Jay traces her survival back to the moment in 2000 when she met Áine Duggan, an activist with Partnership for the Homeless (Duggan is now CEO of the organization). Jay was staying at the New Providence Women’s Shelter, newly clean and sober, when Duggan met her there and invited her to a panel at the LGBT Center—an event which would eventually lead to the founding of Queers for Economic Justice.
“That one queer woman, Áine Duggan, put her hand out to me and I grabbed it. And I still hold onto it,” Jay says. “And I want to make sure my hand is always out there to help another queer. It doesn’t matter what part of the community you’re from. I wouldn’t be here if it wasn’t for another queer helping me. So who the fuck am I to be prejudiced to anybody?”
She wants to see the LGBTQ movement prioritize inclusion and solidarity. “Why didn’t certain populations in our community embrace trans people, people of color? Why weren’t they embraced and brought along with this movement? Was it too big of a scope? Too hard of a fight? Was gay marriage easier?”
In a moment in which queer people are often marginalized within our own community, at a time when the concept of unity might seem naive, Jay Toole is unwilling to throw anyone out.
“I believe in one community,” she tells me. “I didn’t live to be 71 to leave anybody behind.”
This year, in addition to marking the 50th anniversary of Stonewall, New York City was host of WorldPride, an international celebration of LGBTQ pride that travels from city to city. Some 4.5 million spectators were expected to attend the official Heritage of Pride March, which organizers predicted would be the “largest LGBTQIA+ Pride event in history.”
Jay Toole, however, wasn’t there.
Instead, she participated in the Queer Liberation March and Rally. That march, which followed the original route of the 1970 Christopher Street Liberation Day March, was organized as an alternative to the HOP march. Reclaim Pride, the coalition calling for the event, describes it as a “people’s political march,” with no police participation and no corporate floats.

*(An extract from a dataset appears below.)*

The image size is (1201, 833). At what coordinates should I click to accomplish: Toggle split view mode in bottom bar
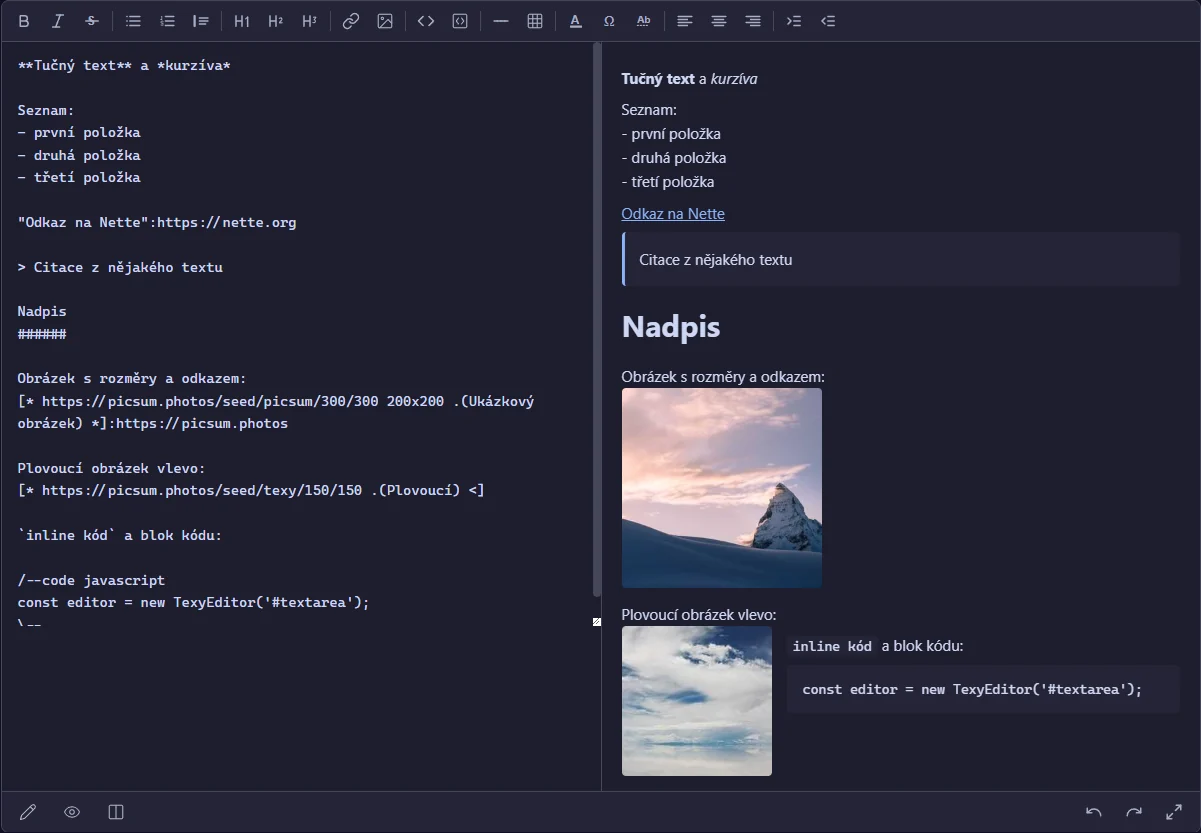(116, 812)
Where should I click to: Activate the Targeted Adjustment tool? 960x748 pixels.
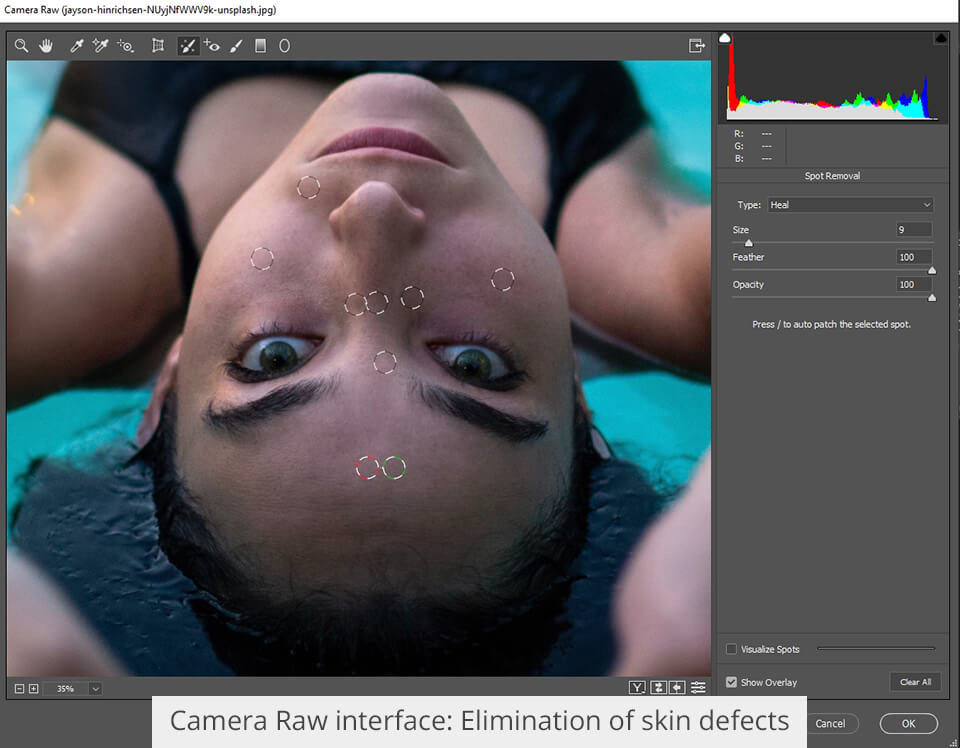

“There’s two events. One is a parade,” Jay says, referring to the Heritage of Pride March. “And one is a march. To me a parade is when everybody has their rights. We’re still marching.”
And about that mailbox key: For the past two years, Jay hasn’t had one. The apartment where I’ve been visiting her belongs to the mother of one of Jay’s former interns at Queers for Economic Justice, but the woman is moving.
In the elevator on the way downstairs for one of Jay’s cigarette breaks, I ask her what she’ll do when her host moves. “I don’t know,” she tells me. “I’m not sure what’s going to happen.”
Queers for Economic Justice, the organization where Jay was a co-founder and director of the shelter program for more than a decade, shut its doors in 2014 because of funding problems. Since then, her income has been minimal; she earns some money giving queer-history tours of the Village, but that income mostly covers her medication. She’d like to go back to running support groups in the shelters, she says, but she’s not sure her health is up to it.
Walking out of the apartment building after our four-hour interview, I can’t help but think of Jay’s comments about whom the queer movement has left behind. During her lifetime, LGBTQ people have been elected to public office, won the right to marry their partners, and found themselves represented in advertising for just about every corporation in America, from Budweiser to Bank of America. A gay mayor from Indiana is even running for president.
And yet one of the community’s most beloved elders, a survivor of the historic event to which many queer people trace the history of their liberation, could once again be homeless in the fall.
“Everybody gets dragged along,” Jay told me at one point, describing her vision for true queer liberation on the 50th anniversary of Stonewall. “Everybody is at the front of the march. I want to see it in my lifetime.”
I want to see it in her lifetime, too.